As local news outlets shrank throughout the Central Valley in the 2010s, Facebook groups dedicated to local events started popping up in their place. And for years, they were harmless. But that changed in 2020.

With residents stuck at home during the pandemic, the groups thrived. But as new members joined by the thousands, conspiracy theories and political debates overtook posts about school board meetings and local elections.

Tan went back to a damp squib of a supposed threat that happened five years ago to defend the seething liberal press of today.

Then, the militia incident happened.

Julie Logan, an in-home health care worker in Oakdale, can still remember the scene: It was a weekend morning in June, and the downtown farmers’ market had been replaced by a scene resembling a military operation.

Gunmen patrolled the sidewalks dressed head to toe in brown camouflage; store windows were boarded up; some of the men perched from the rooftops in tactical gear, brandishing rifles.

The militia was prepared to defend against an imminent threat: Black Lives Matter protesters, they believed, were plotting to invade the town and would be arriving on buses from the Bay Area at any moment.

They waited and waited. But the protesters never came.
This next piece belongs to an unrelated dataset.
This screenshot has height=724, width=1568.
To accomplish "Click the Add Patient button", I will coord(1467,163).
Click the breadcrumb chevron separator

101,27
Left unsaid was that BLM protests indeed often descended into vandalism and violence, though the Times itself did it best to downplay, euphemize, or simply avoid those truths in 2020.

There’s a lesson here about the blowback from social media censorship that ends up empowering so-called misinformation, but one doubts The Times, which spent years cheering on leftist censorship, is ready for it.
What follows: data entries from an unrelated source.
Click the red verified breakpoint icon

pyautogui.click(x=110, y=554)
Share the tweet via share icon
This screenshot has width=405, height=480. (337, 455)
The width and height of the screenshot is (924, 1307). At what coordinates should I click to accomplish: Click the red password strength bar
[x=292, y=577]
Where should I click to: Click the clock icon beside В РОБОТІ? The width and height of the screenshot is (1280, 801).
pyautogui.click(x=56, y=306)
But the new focus on moderation had an unintended effect: Frustrated residents whose comments were removed began to create their own groups in protest....

The Times took its latest strange shot at an anti-Chinese Communist Party newspaper, The Epoch Times, "known to include right-wing misinformation with an anti-China slant," before comparing and contrasting the news diet of a husband and wife.
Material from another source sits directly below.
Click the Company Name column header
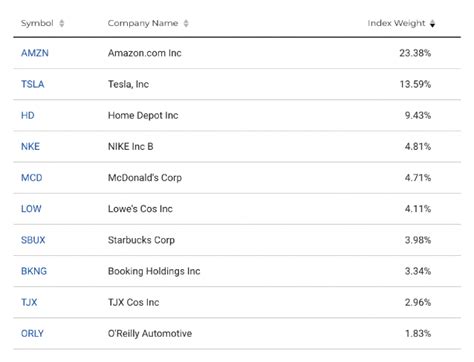This screenshot has height=362, width=474. (143, 23)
The Ortegas’ news habits couldn’t be more different. Ms. Ortega keeps up with current events exclusively through La Mesa Caliente, a Spanish-language talk show on Telemundo hosted by four women. Mr. Ortega gets his news from an orbit of right-wing male YouTube personalities like Ben Shapiro, Charlie Kirk and Dan Bongino....

La Mesa Caliente is a safely liberal, if less crazed, Latina version of The View, but did not receive an ideological label.

Tan dipped only briefly into a concrete reason why people no longer trust the mainstream press --- the cover up of President Biden’s mental decline.

Watching President Biden struggle to string together complete sentences, he couldn’t help but think that the press corps in Washington that was supposed to keep the country informed -- including Oakdale -- had let him down.

“It felt like a failure,” Mr. Freeman said. “How could the media not tell us what we were seeing?”

Meanwhile, MSNBC came off as left-leaning but basically reliable, unlike those who “embrace conspiracy theories” and "right-wing misinformation" (As if MSNBC has never embraced conspiracy theories.) (Click "Expand.)

Liberal residents in Oakdale say their news diets haven’t changed as much as their conservative counterparts. Harvey Melgoza, 67, still listens to MSNBC on the radio while working at his shoe repair store downtown, like he has for as long as he can remember. And he will sometimes read The Oakdale Leader on the occasion that his neighbor, Doug, drops off extra copies at his doorstep.

Since the start of the pandemic, he has watched some of his neighbors embrace conspiracy theories, or grow suddenly fearful of Mexican immigrants coming across the border.

MSNBC “might sometimes have a bias,” he said, “but at least it gives me a good sense of what’s happening in the world.”